I was fraught with anxiety over the prospect of returning to the working world.  It wasn’t so much in that I would have to send my son with whom I’d spent the first three years of his life as his devoted caretaker while my husband worked to daycare, but it was because I would have to re-enter a world where I had no career path or direction.  It had only ever been a job path.   I feared winding up in another dead end job where my professional and personal growth would be limited.  So it was decided that I would finally implement my college degree in Spanish and enter the world of education.

I will have to admit that I did have some reservations about pursuing this career track.  It’s completely different from a traditional corporate setting where you are placed at your desk all day only to get up for a break or an occasional meeting.  This involves helping to mold young minds while balancing and fostering parent, child, peer, and superior relationships.  Not to mention, I’d be attempting to do this in another language that is not my native language.  It is a bit overwhelming when I try to imagine the big picture, but little by little, I’ve managed to whittle away at the lengthy “to do” list while being surrounded by a huge supportive network of family, friends, and possible future colleagues.

To make it especially challenging, the local news median outlets have been filled with headlines focusing on a massive budget shortfall and educational cuts in all area districts.  To say it’s discouraging doesn’t even begin to touch on the amount of doom and gloom that I feel in going forward with this process.   It looks bleak.  Really bleak.

Currently, I’m just two content-specific exams away from completing all of my pre-employment requirements.  What that means is that once I’ve passed those exams, I can make no further progress towards my teaching certificate until I’ve been hired.   Competition for positions will be fierce in the upcoming school year as a result of all of the cutbacks and layoffs, and even in a higher need area such as bilingual education, there is no guarantee that I’d be hired on by any of the districts in which I’d be willing to work.

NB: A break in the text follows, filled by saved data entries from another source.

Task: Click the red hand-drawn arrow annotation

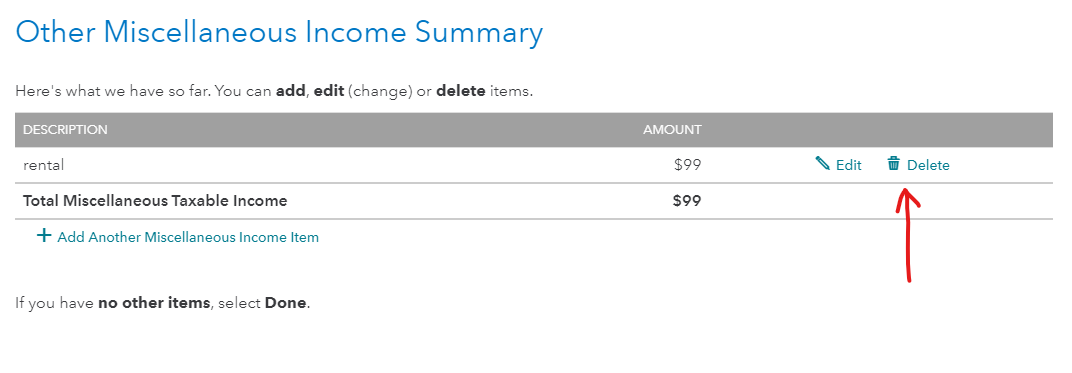Action: (908, 234)
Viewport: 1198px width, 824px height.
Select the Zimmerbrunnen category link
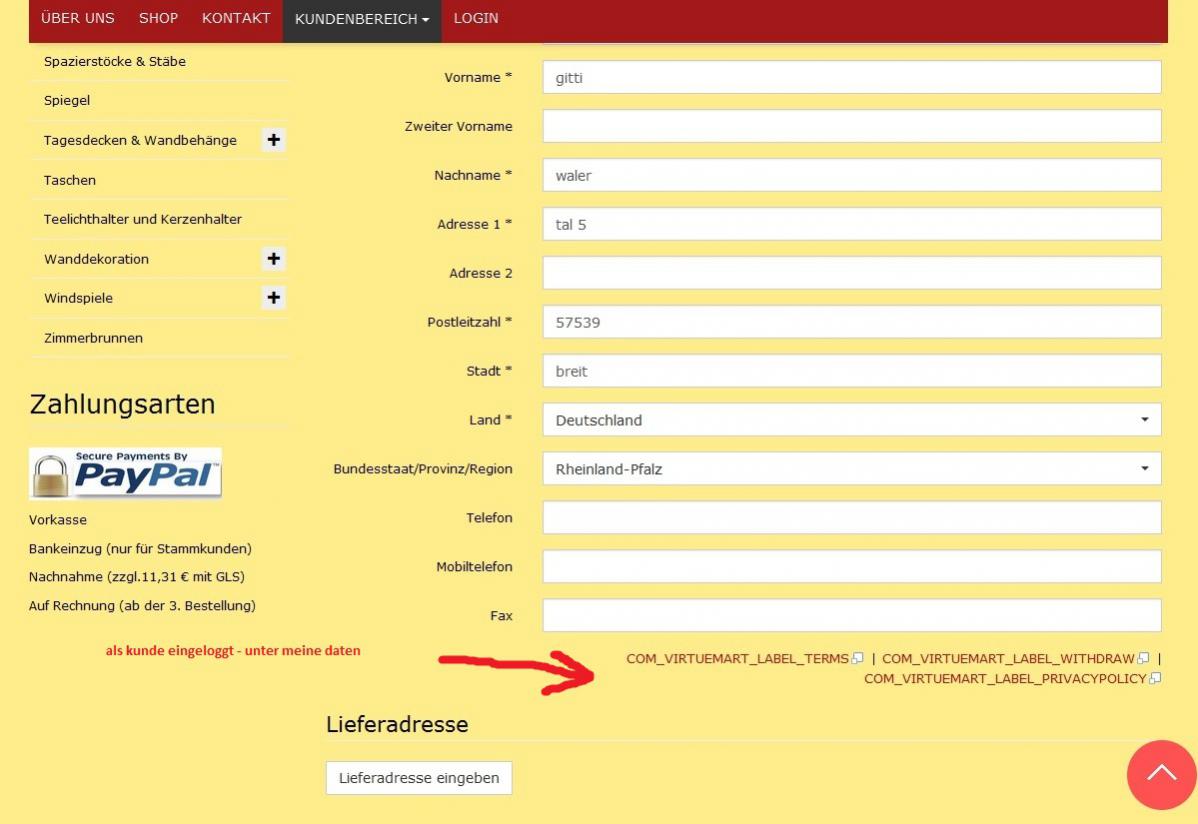pyautogui.click(x=93, y=338)
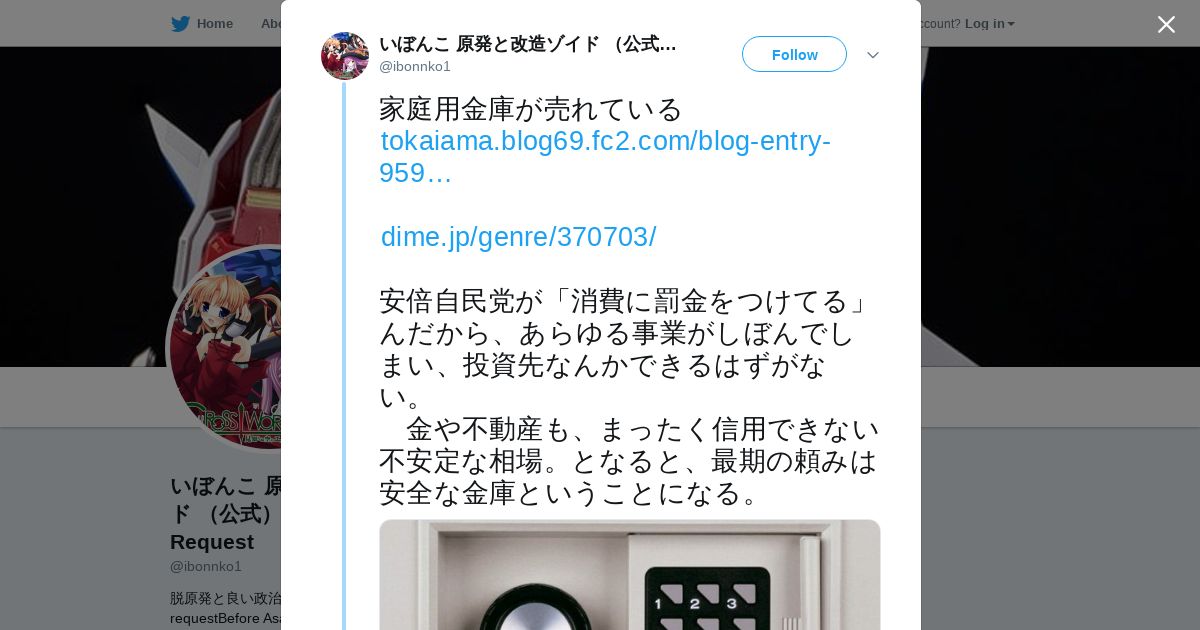Screen dimensions: 1200x630
Task: Click the large profile picture behind dialog
Action: coord(226,348)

I wish the timing of my rebirth wouldn’t have occurred during such a difficult time for education, but this is one pursuit I do not plan to abandon.  In the meantime, I’ll keep my chin up in the face of such adverse circumstances and enjoy and appreciate any and all experiences I can get while being in a classroom.

Storytelling

February 23, 2010

One of the skills I have always wanted to master is the art of verbal storytelling. I would love to be able to draw people in with just a few words or sentences to listen to my every word before I arrive at the climax or punchline and leave them wanting more.  Unfortunately, my mind jumps around too much as I’m talking, and I often utter details too far in advance or omit them altogether stammering along the way.  And when I try to drive home the point of my story, it winds up dangling in thin air with me staring at my audience as I shrug and give them a “I guess you had to be there” look.

I’ve been in the company of a few skilled storytellers.  Grandparents, including mine, were some of the best.  They have a huge mental library of personal history, wisdom and anecdotes from which to draw.  They can embellish and hyperbolize details suspending your disbelief and while entertaining and informing you at the same time.  Other storytellers I’ve heard are the ones who work for the National Park Service and lead the campfire sessions giving facts about the beauty of the land while throwing in bits of legend and folklore.  And then there are the skilled conversationalists like one particular friend of our family.  He is capable of turning a simple dinner discussion into an incredibly amusing dining experience.  I cannot tell you how much we enjoy his company.

As a mom, I have many interests and aspirations.  One of my interests is writing, but since I am a mom, I have limited time to devote to that, and my sparks of inspiration tend to be infrequent.  Hopefully I can find my voice and feel comfortable expressing it to a broad audience.